Exercise prompt: Your answer should hold exactly the lines from the line containing "Open Privacy, search, and" through the end of the entries that follow.

[Opening Source records section]

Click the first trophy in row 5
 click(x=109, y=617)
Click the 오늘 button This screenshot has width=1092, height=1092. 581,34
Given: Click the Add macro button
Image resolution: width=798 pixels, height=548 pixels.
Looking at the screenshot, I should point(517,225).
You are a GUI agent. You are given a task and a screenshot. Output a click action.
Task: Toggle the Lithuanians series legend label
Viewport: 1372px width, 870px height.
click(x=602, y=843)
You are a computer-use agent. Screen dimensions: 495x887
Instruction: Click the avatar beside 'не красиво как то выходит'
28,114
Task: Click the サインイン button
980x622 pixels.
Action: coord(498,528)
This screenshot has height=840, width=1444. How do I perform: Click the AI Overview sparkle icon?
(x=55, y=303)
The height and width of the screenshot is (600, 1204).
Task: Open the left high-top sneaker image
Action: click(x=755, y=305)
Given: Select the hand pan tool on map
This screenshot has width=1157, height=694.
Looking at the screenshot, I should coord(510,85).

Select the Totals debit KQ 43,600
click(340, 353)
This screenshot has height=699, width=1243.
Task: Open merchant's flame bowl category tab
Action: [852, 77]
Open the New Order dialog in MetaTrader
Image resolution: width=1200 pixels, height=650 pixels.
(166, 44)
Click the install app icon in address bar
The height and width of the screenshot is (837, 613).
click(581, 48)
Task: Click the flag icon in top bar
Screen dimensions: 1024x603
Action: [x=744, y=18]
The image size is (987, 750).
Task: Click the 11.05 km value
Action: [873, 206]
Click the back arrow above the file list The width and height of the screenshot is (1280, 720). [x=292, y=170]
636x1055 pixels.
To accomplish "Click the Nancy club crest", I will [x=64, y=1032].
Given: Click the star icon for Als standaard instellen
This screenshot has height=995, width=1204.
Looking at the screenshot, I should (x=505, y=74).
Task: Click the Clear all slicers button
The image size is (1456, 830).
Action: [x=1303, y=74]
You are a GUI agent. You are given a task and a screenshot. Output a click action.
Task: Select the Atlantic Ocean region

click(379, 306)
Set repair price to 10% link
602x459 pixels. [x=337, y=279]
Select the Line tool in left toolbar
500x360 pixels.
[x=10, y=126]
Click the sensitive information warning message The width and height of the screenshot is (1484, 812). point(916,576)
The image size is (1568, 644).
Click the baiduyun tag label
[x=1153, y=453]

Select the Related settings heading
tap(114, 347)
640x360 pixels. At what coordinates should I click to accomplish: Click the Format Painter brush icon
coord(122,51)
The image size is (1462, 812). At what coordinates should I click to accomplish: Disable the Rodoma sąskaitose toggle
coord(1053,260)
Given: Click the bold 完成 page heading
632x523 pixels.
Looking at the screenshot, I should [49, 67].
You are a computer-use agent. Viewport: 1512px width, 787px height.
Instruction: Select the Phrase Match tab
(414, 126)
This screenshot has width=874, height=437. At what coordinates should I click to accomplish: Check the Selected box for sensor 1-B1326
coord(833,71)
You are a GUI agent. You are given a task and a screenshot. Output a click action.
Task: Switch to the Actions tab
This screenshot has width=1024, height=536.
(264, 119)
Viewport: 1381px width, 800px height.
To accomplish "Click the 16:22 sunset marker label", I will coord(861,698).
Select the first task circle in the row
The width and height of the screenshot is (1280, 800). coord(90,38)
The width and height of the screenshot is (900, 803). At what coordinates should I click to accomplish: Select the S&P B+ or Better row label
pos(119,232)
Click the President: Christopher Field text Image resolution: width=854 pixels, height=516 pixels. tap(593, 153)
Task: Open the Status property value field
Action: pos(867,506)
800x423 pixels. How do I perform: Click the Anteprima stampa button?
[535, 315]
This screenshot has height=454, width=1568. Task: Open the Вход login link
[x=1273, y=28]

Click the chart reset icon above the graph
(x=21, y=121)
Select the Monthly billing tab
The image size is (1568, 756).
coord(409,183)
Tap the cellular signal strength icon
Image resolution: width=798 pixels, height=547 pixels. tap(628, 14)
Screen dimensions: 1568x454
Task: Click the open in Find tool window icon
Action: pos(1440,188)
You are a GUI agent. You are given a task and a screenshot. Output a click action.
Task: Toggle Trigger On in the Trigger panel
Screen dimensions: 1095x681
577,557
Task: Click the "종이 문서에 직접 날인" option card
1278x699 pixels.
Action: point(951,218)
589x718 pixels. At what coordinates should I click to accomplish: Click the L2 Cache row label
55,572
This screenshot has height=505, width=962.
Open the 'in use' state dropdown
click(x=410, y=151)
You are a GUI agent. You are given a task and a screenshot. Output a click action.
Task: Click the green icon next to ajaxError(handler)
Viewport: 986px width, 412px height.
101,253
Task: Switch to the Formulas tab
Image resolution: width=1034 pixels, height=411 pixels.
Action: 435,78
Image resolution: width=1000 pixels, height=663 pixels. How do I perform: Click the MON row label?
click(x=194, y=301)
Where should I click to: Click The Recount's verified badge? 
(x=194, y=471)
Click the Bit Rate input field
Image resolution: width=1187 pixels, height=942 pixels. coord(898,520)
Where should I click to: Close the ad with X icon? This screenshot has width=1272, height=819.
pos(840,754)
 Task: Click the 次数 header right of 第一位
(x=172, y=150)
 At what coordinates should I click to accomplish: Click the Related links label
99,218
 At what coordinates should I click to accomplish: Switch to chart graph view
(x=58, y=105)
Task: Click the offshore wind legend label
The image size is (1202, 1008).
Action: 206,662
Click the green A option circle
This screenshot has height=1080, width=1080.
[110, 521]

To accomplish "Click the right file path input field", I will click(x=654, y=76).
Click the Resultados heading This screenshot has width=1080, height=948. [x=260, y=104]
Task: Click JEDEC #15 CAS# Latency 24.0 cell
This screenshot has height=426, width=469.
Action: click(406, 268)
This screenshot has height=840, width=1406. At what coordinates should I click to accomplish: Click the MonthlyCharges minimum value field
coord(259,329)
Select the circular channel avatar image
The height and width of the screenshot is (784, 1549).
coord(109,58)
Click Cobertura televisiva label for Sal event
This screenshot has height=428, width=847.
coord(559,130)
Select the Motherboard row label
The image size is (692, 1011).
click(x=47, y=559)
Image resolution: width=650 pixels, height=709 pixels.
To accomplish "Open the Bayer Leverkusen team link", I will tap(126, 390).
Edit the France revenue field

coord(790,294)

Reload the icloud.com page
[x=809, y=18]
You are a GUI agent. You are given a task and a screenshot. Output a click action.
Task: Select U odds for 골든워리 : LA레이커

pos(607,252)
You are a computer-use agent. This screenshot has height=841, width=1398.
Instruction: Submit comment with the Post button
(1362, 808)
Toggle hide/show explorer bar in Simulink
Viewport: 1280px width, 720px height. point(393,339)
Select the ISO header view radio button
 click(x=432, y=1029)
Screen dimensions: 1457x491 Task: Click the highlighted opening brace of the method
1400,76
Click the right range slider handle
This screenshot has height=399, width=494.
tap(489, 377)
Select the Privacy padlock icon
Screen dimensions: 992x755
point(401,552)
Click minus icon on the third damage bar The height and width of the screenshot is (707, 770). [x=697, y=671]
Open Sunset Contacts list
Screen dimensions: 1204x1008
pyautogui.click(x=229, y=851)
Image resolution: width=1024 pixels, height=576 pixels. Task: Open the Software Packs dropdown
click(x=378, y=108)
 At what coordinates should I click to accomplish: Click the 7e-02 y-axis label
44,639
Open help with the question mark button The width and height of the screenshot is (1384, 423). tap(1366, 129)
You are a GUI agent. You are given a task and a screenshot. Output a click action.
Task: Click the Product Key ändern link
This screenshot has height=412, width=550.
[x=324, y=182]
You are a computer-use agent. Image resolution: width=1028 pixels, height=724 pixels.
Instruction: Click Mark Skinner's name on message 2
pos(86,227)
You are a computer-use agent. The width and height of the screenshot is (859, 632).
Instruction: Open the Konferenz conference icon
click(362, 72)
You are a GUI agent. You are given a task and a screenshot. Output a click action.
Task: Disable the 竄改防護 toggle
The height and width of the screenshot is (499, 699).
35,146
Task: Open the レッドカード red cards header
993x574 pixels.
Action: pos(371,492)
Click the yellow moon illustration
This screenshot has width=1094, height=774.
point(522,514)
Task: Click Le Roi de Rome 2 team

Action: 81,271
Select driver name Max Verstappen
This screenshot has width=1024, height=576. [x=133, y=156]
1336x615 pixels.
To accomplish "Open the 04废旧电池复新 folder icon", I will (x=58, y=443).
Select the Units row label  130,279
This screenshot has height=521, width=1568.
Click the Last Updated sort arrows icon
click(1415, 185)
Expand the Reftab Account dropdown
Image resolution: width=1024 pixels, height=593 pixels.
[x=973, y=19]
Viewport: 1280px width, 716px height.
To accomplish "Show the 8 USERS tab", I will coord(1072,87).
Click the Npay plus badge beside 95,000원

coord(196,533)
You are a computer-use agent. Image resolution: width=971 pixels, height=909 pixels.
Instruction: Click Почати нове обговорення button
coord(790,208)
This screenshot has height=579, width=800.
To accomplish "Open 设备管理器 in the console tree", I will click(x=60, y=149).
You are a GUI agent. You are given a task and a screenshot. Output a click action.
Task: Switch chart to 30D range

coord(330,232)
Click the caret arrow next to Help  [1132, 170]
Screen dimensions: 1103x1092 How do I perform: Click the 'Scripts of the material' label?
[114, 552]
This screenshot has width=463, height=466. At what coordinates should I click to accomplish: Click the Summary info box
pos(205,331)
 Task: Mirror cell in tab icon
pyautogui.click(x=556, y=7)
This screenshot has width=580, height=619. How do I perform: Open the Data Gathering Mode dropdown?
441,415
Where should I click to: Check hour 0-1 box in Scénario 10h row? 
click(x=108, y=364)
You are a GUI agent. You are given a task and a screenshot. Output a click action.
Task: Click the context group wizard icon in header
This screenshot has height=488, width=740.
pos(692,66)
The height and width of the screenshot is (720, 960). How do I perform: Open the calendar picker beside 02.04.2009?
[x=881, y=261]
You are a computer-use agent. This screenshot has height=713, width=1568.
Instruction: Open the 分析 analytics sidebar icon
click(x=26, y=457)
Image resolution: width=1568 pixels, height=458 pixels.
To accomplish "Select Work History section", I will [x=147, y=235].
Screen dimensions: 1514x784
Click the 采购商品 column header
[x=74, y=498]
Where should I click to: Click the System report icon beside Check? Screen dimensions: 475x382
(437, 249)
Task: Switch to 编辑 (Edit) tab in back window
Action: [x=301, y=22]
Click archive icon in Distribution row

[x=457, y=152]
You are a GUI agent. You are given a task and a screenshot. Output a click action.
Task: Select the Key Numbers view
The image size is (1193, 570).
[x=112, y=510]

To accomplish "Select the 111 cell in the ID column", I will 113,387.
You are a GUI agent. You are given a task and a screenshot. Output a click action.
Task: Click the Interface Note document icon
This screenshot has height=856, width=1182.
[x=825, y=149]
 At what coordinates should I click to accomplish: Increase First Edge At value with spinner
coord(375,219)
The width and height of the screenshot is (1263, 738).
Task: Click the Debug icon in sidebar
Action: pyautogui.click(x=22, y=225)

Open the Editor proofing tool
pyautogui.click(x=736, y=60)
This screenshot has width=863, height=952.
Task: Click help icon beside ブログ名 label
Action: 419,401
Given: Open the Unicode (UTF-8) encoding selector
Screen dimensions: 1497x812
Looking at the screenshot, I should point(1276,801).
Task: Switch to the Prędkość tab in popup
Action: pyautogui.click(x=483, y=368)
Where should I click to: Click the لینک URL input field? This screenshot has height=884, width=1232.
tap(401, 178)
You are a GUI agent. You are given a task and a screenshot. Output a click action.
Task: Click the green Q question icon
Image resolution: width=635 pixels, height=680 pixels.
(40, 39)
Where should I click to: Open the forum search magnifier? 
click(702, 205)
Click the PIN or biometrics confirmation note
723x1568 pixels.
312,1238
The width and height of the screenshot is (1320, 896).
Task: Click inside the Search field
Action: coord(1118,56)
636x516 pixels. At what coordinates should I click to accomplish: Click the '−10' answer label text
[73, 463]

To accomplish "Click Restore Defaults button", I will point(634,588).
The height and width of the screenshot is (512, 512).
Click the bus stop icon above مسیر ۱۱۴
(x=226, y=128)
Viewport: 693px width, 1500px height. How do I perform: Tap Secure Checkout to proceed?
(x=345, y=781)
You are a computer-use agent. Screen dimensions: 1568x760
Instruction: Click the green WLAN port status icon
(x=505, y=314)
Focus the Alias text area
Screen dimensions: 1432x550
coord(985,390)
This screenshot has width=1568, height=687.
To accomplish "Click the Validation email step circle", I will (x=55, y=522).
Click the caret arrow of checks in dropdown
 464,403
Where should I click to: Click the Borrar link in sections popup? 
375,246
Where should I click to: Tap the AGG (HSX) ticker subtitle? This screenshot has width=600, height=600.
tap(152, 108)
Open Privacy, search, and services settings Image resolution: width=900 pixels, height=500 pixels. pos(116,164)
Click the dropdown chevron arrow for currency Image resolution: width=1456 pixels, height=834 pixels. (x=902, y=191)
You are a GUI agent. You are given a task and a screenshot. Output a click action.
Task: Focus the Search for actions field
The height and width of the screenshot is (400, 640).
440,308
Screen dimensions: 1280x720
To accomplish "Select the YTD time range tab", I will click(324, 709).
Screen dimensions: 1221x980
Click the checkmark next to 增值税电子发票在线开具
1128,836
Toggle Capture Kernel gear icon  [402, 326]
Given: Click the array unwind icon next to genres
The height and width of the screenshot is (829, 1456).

[Closing Source records section]

Answer box:
Open Privacy, search, and services settings Image resolution: width=900 pixels, height=500 pixels. pos(116,164)
Click the dropdown chevron arrow for currency Image resolution: width=1456 pixels, height=834 pixels. (x=902, y=191)
You are a GUI agent. You are given a task and a screenshot. Output a click action.
Task: Focus the Search for actions field
The height and width of the screenshot is (400, 640).
440,308
Screen dimensions: 1280x720
To accomplish "Select the YTD time range tab", I will click(324, 709).
Screen dimensions: 1221x980
Click the checkmark next to 增值税电子发票在线开具
1128,836
Toggle Capture Kernel gear icon  [402, 326]
Given: Click the array unwind icon next to genres
The height and width of the screenshot is (829, 1456).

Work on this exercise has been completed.